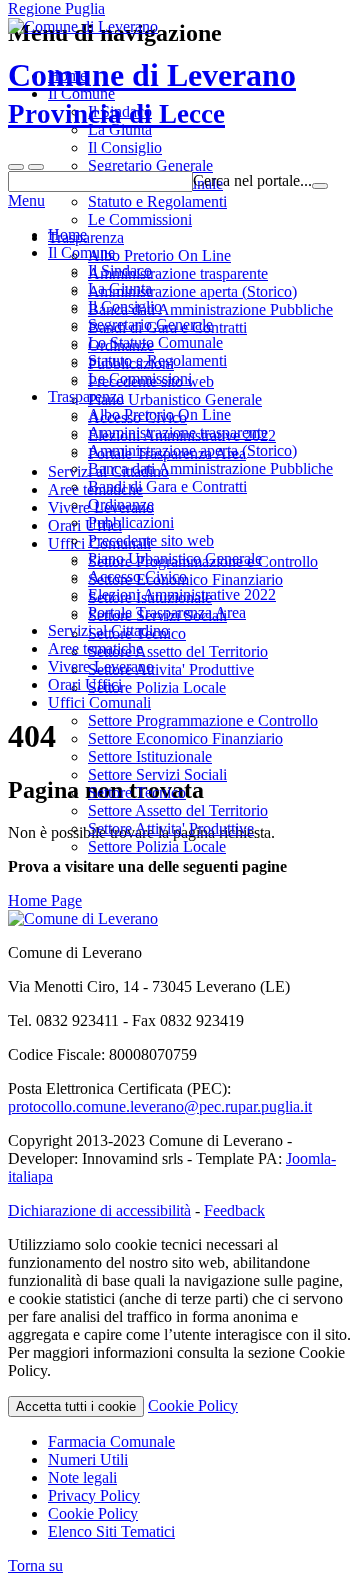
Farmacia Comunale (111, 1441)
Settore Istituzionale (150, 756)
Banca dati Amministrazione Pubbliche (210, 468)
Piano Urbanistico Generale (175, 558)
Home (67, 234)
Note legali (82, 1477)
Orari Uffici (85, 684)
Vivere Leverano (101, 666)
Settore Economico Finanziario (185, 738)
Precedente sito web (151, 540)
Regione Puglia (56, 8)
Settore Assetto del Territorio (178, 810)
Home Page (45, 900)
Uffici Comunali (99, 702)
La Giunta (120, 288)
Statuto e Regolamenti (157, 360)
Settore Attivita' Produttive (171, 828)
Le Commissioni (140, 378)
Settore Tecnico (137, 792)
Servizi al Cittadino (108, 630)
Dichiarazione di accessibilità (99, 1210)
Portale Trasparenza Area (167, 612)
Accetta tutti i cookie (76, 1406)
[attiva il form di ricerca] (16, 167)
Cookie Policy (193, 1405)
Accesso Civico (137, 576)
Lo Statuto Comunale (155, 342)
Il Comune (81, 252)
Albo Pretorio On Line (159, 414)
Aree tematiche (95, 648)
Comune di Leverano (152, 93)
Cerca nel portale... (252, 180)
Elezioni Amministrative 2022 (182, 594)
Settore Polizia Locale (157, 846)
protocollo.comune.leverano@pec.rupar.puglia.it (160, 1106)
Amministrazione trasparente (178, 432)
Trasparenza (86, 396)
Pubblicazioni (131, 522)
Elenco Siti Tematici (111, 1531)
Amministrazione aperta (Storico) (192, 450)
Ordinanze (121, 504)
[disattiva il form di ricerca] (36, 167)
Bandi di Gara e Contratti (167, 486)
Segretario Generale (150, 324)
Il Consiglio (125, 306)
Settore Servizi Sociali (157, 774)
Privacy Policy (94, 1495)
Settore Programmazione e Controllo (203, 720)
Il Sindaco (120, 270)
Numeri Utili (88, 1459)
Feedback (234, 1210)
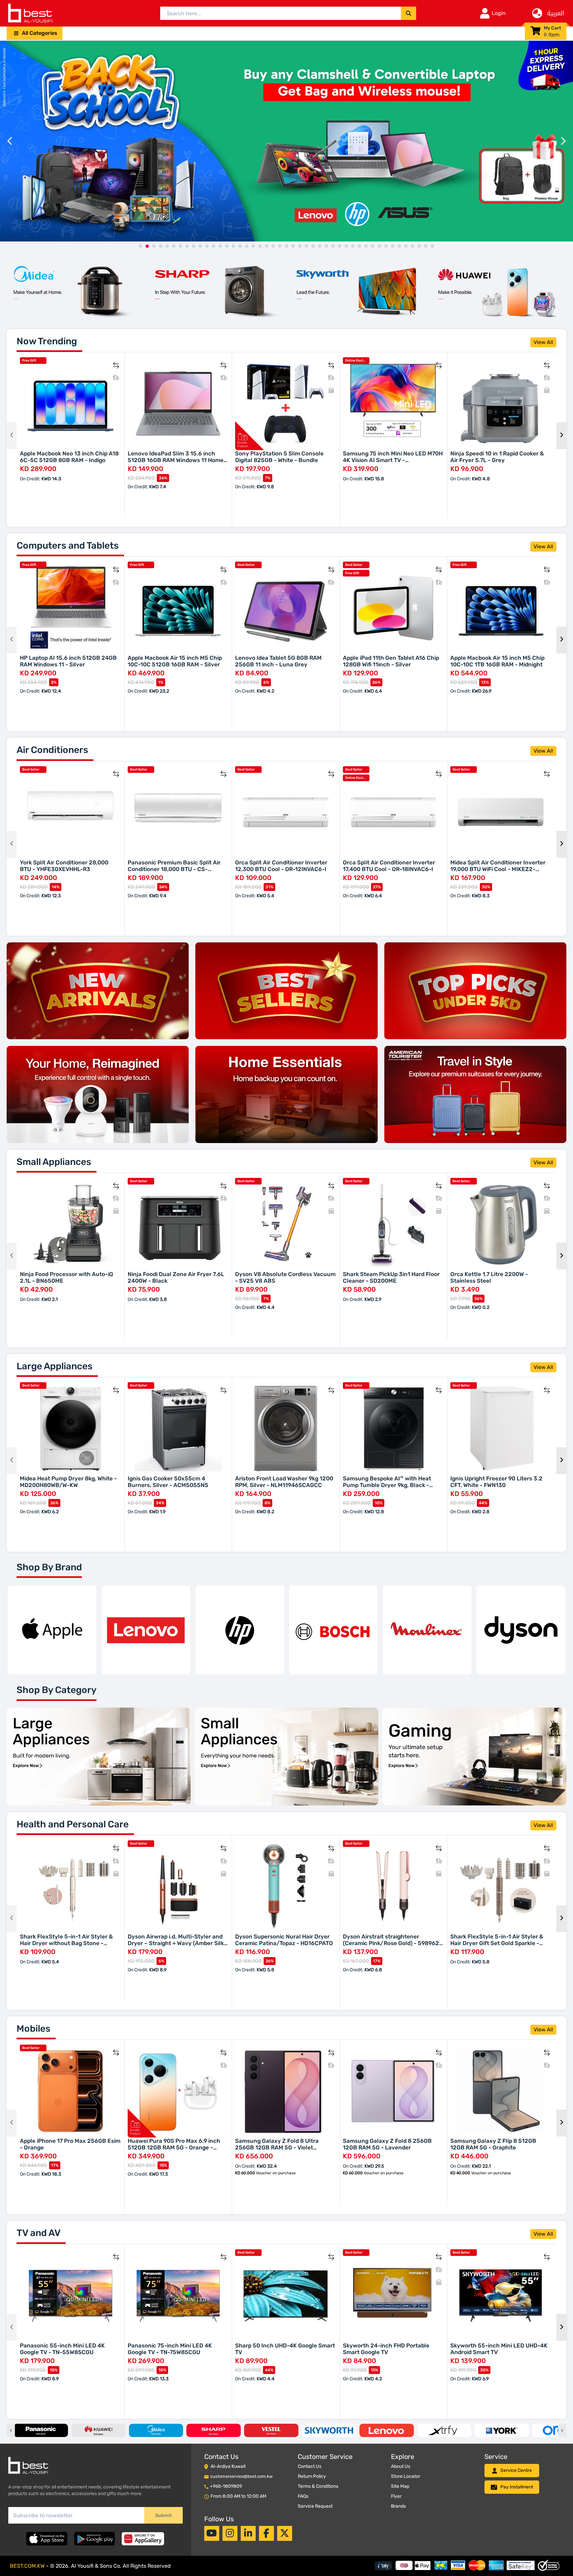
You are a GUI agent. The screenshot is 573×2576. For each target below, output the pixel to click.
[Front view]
==
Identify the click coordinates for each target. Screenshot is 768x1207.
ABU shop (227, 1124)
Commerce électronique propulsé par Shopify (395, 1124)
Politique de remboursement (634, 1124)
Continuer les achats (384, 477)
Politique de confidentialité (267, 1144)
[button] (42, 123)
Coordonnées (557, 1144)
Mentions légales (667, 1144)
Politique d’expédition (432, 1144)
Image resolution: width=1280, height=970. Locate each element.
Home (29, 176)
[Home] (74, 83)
...
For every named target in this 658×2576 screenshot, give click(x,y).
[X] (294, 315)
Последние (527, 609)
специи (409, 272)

▸ WHAT TO WORK ON:
Give again, word for word, every line of the listing above from the one with "Farmacia Comunale (111, 1441)" to the one with "[disattiva il form di ricerca] (36, 167)", both inclusive, and nothing beyond them.

▸ SOLUTION TO THIS EXERCISE:
Farmacia Comunale (111, 1441)
Settore Istituzionale (150, 756)
Banca dati Amministrazione Pubbliche (210, 468)
Piano Urbanistico Generale (175, 558)
Home (67, 234)
Note legali (82, 1477)
Orari Uffici (85, 684)
Vivere Leverano (101, 666)
Settore Economico Finanziario (185, 738)
Precedente sito web (151, 540)
Regione Puglia (56, 8)
Settore Assetto del Territorio (178, 810)
Home Page (45, 900)
Uffici Comunali (99, 702)
La Giunta (120, 288)
Statuto e Regolamenti (157, 360)
Settore Attivita' Produttive (171, 828)
Le Commissioni (140, 378)
Settore Tecnico (137, 792)
Servizi al Cittadino (108, 630)
Dichiarazione di accessibilità (99, 1210)
Portale Trasparenza Area (167, 612)
Accetta tutti i cookie (76, 1406)
[attiva il form di ricerca] (16, 167)
Cookie Policy (193, 1405)
Accesso Civico (137, 576)
Lo Statuto Comunale (155, 342)
Il Comune (81, 252)
Albo Pretorio On Line (159, 414)
Aree tematiche (95, 648)
Comune di Leverano (152, 93)
Cerca nel portale... (252, 180)
Elezioni Amministrative 2022 (182, 594)
Settore Polizia Locale (157, 846)
protocollo.comune.leverano@pec.rupar.puglia.it (160, 1106)
Amministrazione trasparente (178, 432)
Trasparenza (86, 396)
Pubblicazioni (131, 522)
Elenco Siti Tematici (111, 1531)
Amministrazione aperta (Storico) (192, 450)
Ordinanze (121, 504)
[disattiva il form di ricerca] (36, 167)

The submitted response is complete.